L’une des caractéristiques du groupe des frères Sinclair (Richard à la basse et au chant, David aux claviers – ce dernier officiera d’ailleurs quelques années plus tard dans Camel) est leur approche de la composition et les conditions de leurs enregistrements en studio. Même si chaque chanson est créditée par les cinq membres, chacun apporte une idée qui lui est propre, que les autres enrichissent alors ensuite de leurs propres influences. De la même manière, les conditions d’enregistrement, assez live, donnent à l’ensemble une spontanéité et une fraîcheur qui dénotent singulièrement des œuvres de leurs pairs, Soft Machine notamment, et tranchent avec le côté solennel de certains autres, King Crimson en particulier. Il en résulte un disque assez atypique et joyeux dans son ensemble, même pour les titres « chimiquement inspirés » (« And I Wish I Were Stoned / Don’t Worry ») dont le traitement est radicalement différent des visions « barrettiennes » du premier Pink Floyd, par exemple.

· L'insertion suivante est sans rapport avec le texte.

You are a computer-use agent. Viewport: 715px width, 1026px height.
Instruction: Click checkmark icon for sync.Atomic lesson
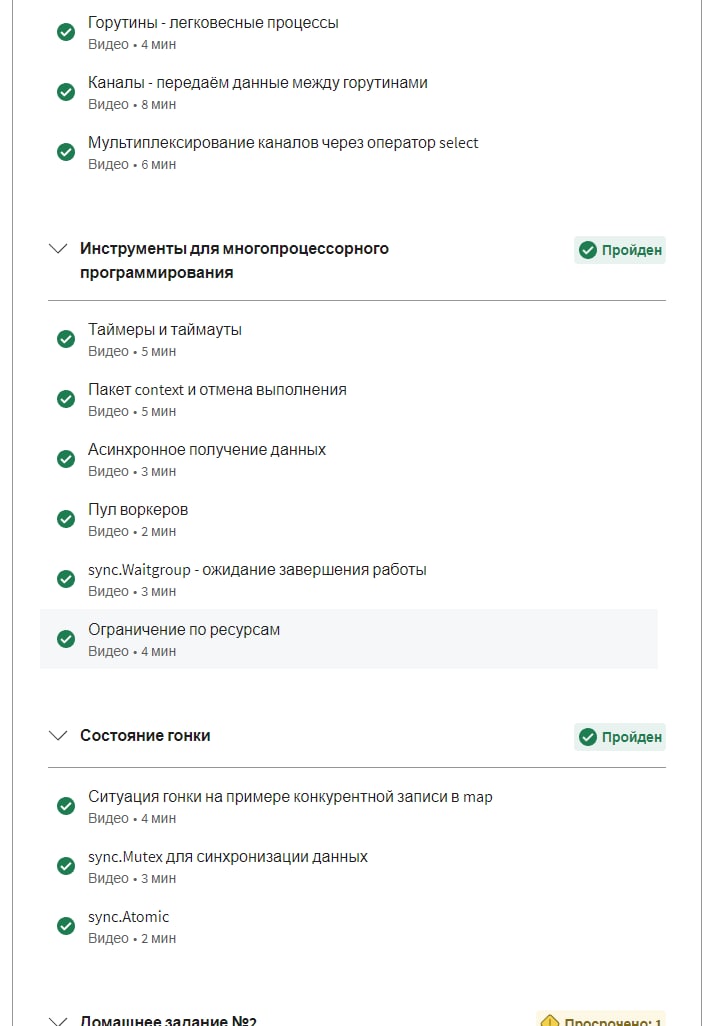(66, 926)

Les relations amicales entre les membres sont exceptionnelles, les connivences artistiques en symbiose totale et cela se ressent d’une manière presque palpable tout le long de ce disque très homogène.
Habité de textes parfois très poétiques (« Let me see the world through your eyes ») et imprégnés de surréalisme, If I Could… navigue au gré d’ambiances très diverses, alternant des plages très enlevées et d’autres beaucoup plus planantes (« With An Ear To The Ground You Can Make It / Martinian / Only Cox / Reprise ») avec une maestria et une technicité musicale peu commune. La récente version remasterisée de cet album est agrémentée de bonus – indispensables uniquement pour le fan ! – dont des démos de «And I Wish I Were Stoned » et « Hello Hello », mais surtout « A Day In The Life Of Maurice Haylett », composé principalement par David Sinclair et qui tranche curieusement avec l’ambiance générale de l’album original.

La réussite artistique de cet album sera confirmée sur le disque suivant, In The Land Of Grey & Pink mais, malgré une production qui ne lui rend pas totalement justice, If I Could Do It All Over Again, I’d Do It All Over You reste réussi et très attachant, par son côté anachronique et un peu suranné. Une jolie manière de découvrir une face inédite du progressif.